** INFORMATION SHOWN **

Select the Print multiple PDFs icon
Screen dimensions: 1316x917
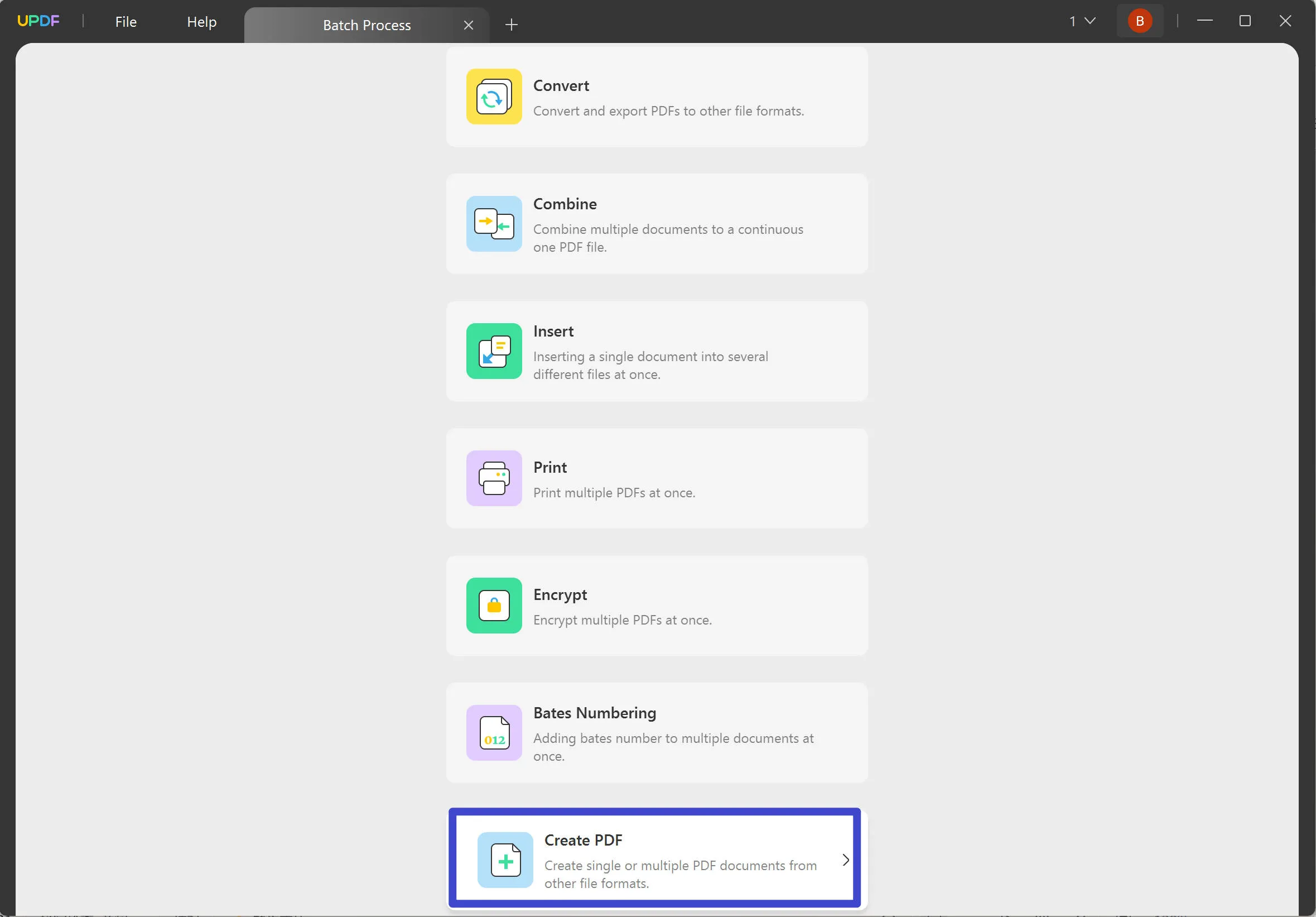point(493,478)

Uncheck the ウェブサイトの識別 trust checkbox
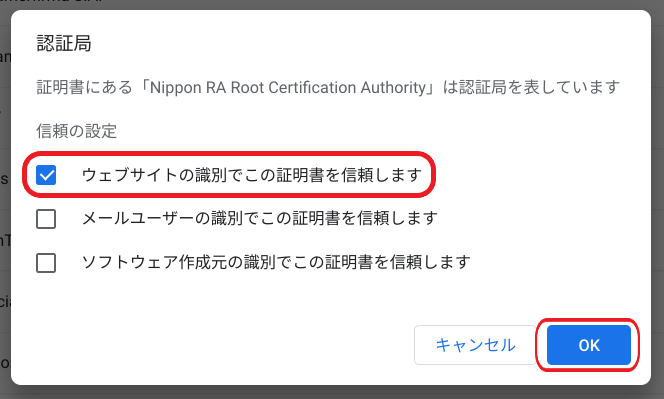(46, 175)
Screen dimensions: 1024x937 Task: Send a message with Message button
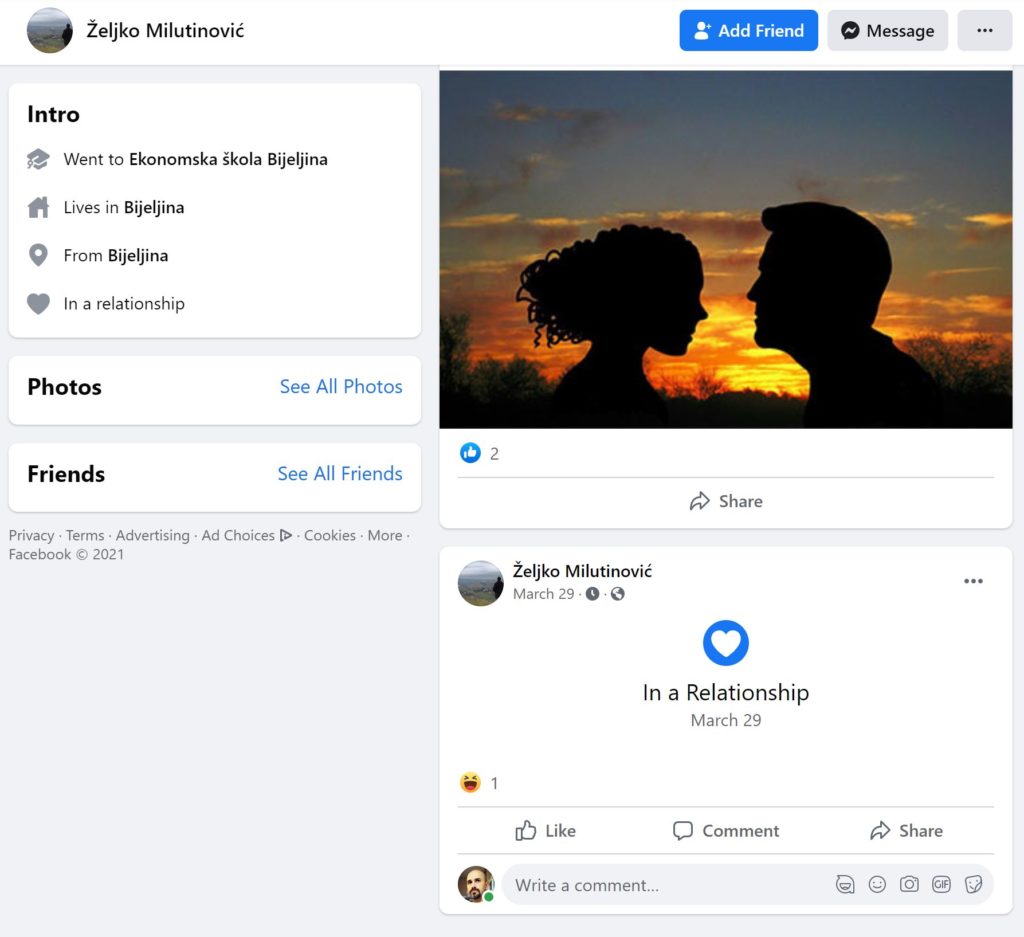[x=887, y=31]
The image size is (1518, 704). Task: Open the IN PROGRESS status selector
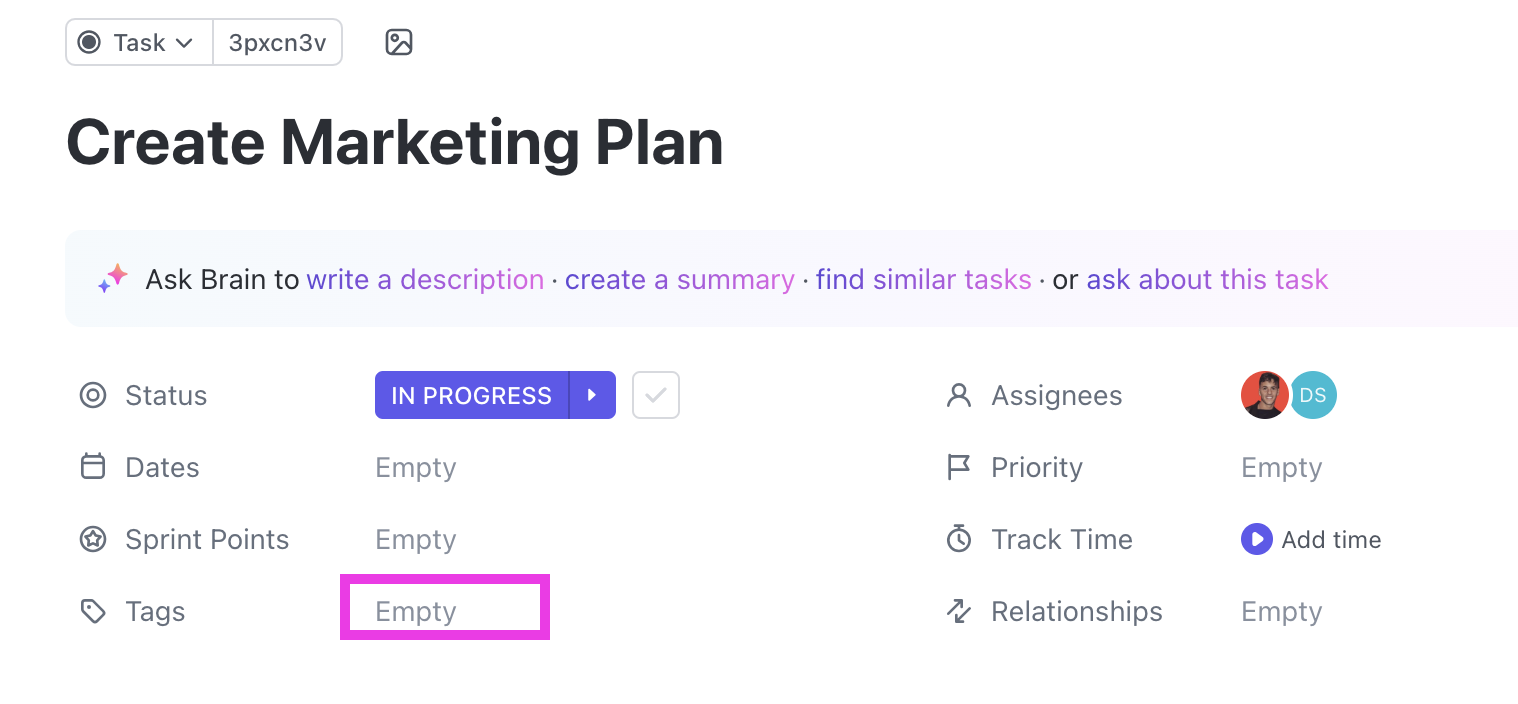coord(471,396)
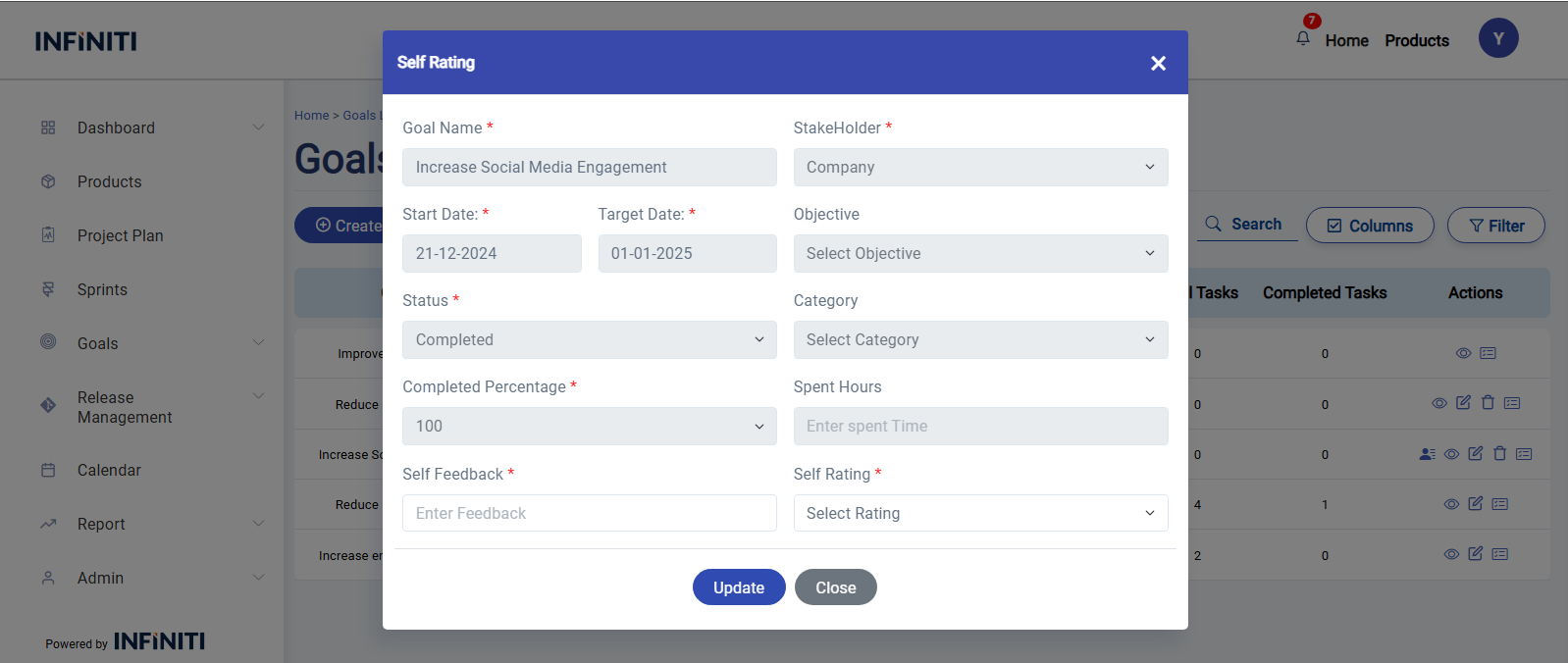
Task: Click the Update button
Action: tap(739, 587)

** TASK INSTRUCTIONS **
Beginning with the line that contains "The image size", output every line down to the last line of the entries above exactly as written, apart from the pictures.

** ANSWER SPACE **
The image size is (1518, 704). Task: Open the IN PROGRESS status selector
coord(471,396)
Task: Click the Update button
Action: tap(739, 587)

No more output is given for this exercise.